莫岑北愣了愣,听这语气怎么像吃了炸药一样。
但想强拐别人跑的恐怕是你吧。不过这话他可不敢当着莫岑西的面说出来,不然他一脚又该把自己踢回到他妈身边去了。
想到一回去,他妈天天就在耳边唠叨着挑媳妇娶媳妇抱孙子三部曲,他就觉得浑身一个激灵。
屋外很快三人就拿上该拿的东西就准备出发了。出门前,莫岑北忍不住又一次问道:“我们就不进去跟她打声招呼再走。”
莫岑西一记冷冷地眼神扫过。
莫岑北缩了缩头,心里嘀咕着到底怎么回事啊,那女的怎么一下把这恶神给得罪成这样了。
一旁的钟大飞再次摆出一副不知道,不了解,别问我的表情。
就这样三人趁着夜色,急急忙忙地踏上了回程的路。
夜色茫茫,三人一边扫荡着四周围靠过来的虫人,一边开着车奔赴在赶往A市的道路上。
“哎,老大啊,昨天你劈死的那条大蟒的头忘了砍下来了,里面的能量体还在里面呢,当时花那么大的力气打死了,把最大的战利品给扔下了,这下可亏大了。”钟大飞突然提醒道。
莫岑西顺手甩出去一个雷,将外面扑来的三四个虫人轰成灰烬的同时,勾着嘴唇一笑,某个爱捡漏的女人不就巴不得他忘了吗?说不定她爬起来要做的第一件事就是去捡那蛇头呢。
想到这里,莫岑西淡淡说道:“肥水不流外人田,有人会去收的。”
啥?啥叫肥水不流外人田?莫岑北和钟大飞对视一眼,想了一会儿终于明白了他指的是于微。不过,这么快就把别人当自家田了?别人都还没说答不答应呢,老大这也太心急了吧。
就在三人心思起伏的当口,天上又传来“哐啷哐啷”的直升机声。
“高鑫那家伙不会又神经发作追回来了吧,刚好,老子今天新仇旧怨一起报了。”莫岑北率先拉开窗户,端着枪就准备朝半空中打去。
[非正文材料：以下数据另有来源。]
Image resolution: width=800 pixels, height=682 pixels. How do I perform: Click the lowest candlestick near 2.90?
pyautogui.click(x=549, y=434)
这时,那直升机的门打开,钻出来一个女人,那女人拉着直升机的门,探出半个身,立刻对着他们招了招手。
莫岑北一看到那人“啧”地砸吧了下嘴,缩回了脑袋,神色古怪地看了莫岑西一眼,飞快做了两个口型,道出了一个名字。
他口型刚做完,莫岑西眼光一闪,探出头去。
站在直升机门口的那女人看起来好像只有三十来岁的光景,皎好的面庞上,一双丹凤眼微微上挑,睥睨间,眼波流转,风华尽绽。只是眼角上微微爬上的一些细细的眼角纹,显露了她不再年轻的事实。